Best of luck getting any company to provide exact information on what its costs and markup are for a particular product.
As regards vaccines supposedly being a big profit center for drug companies as antivaxers would have you believe, the reality is that vaccine revenue is a small part of the overall drug company bottom line, and few companies these days make vaccines - the number of firms producing them has declined from 26 in 1967 to only 5 as of 2004 (this contributes to periodic vaccine shortages - when production problems occur, there may not be sufficient capacity elsewhere to meet the demand, as was the case a few years ago when influenza vaccine shortages developed due to problems in an overseas plant).
Reasons for companies getting out of the vaccine business include the limited market for vaccines compared to drugs that are taken for many years, competition for resources used in drug development, industry mergers, a great reduction in the private vaccine market (government is by far the biggest purchaser of vaccines, and federal price caps limit payments; insurance company reimbursements to physicians for buying vaccines are only slightly above costs), and the higher development and production costs for vaccines as opposed to drugs (vaccines are held to a higher standard):
“…the current culture does not allow for any serious side effects from a vaccine.
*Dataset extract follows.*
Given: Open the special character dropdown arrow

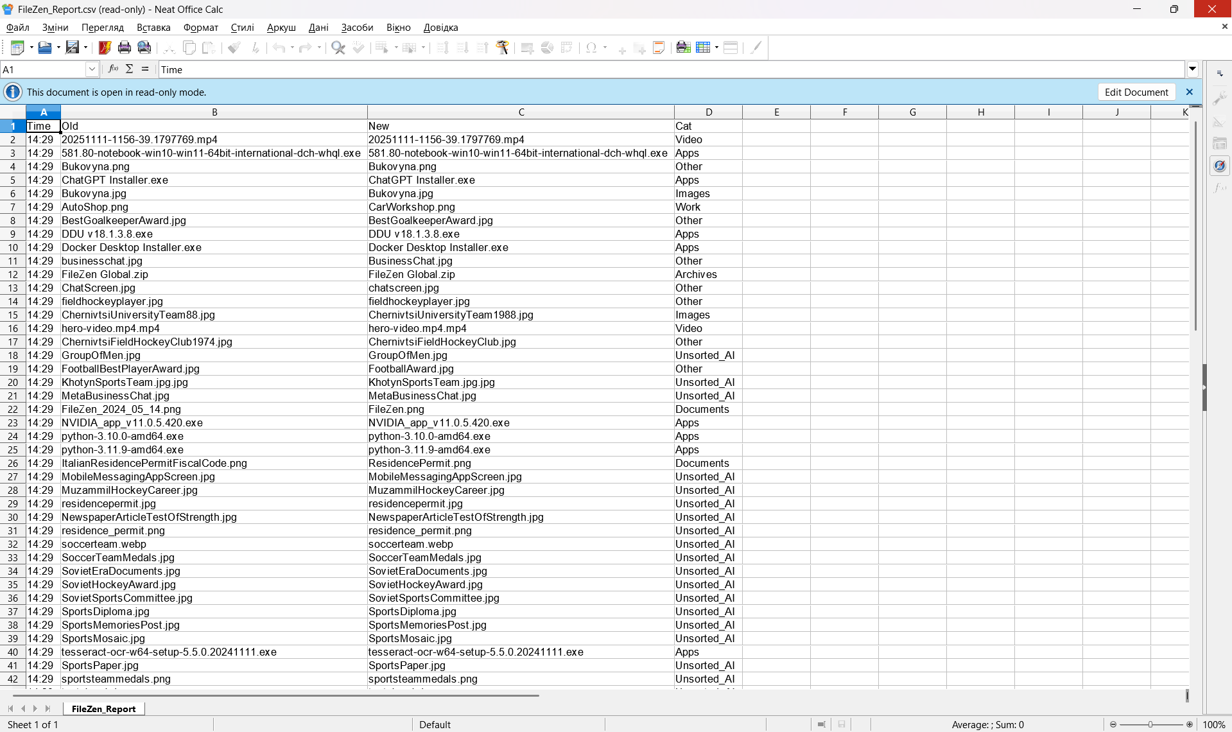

As a consequence, pharmaceutical companies are now asked to disprove even very rare adverse effects prior to licensure. Two companies, Merck and GlaxoSmithKline, are now testing rotavirus vaccines in pre-licensure trials that include more than 140,000 children. The cost of these two large trials is about $400 million. The added financial burden of now disproving rare adverse events before licensure is another disincentive to making vaccines.”
And finally of course there are product liability issues (fear of lawsuits, higher liability insurance costs). Vaccine makers began leaving the market after the mid-70s, when a British researcher published an ultimately disproved claim that the pertussis vaccine caused brain injury and other serious problems (hmm, does this sound familiar, Wakefield fans?). Even with the federal government stepping in to compensate people for findings of injury via a “vaccine court”, liability issues remain.
*"Unfortunately, three important weaknesses in the NVICP (vaccine injury compensation program) discourage vaccine makers. First, if dissatisfied with the outcome, people can always opt out of the NVICP and take their case to a jury. Parents claiming that their children were harmed by thimerosal (an ethylmercury-containing preservative in some vaccines) have sued vaccine makers; about 300 separate lawsuits are now pending in U.S. courts. Although four large epidemiologic studies found that children receiving thimerosal-containing vaccines were not at increased risk for the neurological problems claimed, plaintiffs’ lawyers are pressuring pharmaceutical companies for a large settlement.[22]
Second, the NVICP does not cover all vaccines, only those routinely recommended for all children…Third, the NVICP does not include the unborn child when the mother is immunized. For example, very young infants are occasionally infected by a bacterium called group B streptococcus (GBS). GBS infects the bloodstream, the brain, and the spinal cord. Every year, about 2,000 U.S. babies are infected with GBS and 100 die; more newborns die from GBS than any other infectious disease. Unfortunately, most vaccines in the United States and the world are not given until one or two months of age—too late to prevent GBS infections. Therefore, the most effective strategy to prevent GBS would be to immunize pregnant women. Researchers have already shown that a GBS vaccine given to pregnant women would work to protect newborns.[24] However, because of concerns about litigation following immunization of pregnant women, no pharmaceutical company is willing to make a GBS vaccine or any vaccine that would include maternal immunization."*
(the above quotes are from a Medscape article I can’t link to directly - try Googling “are fewer companies making vaccines now”).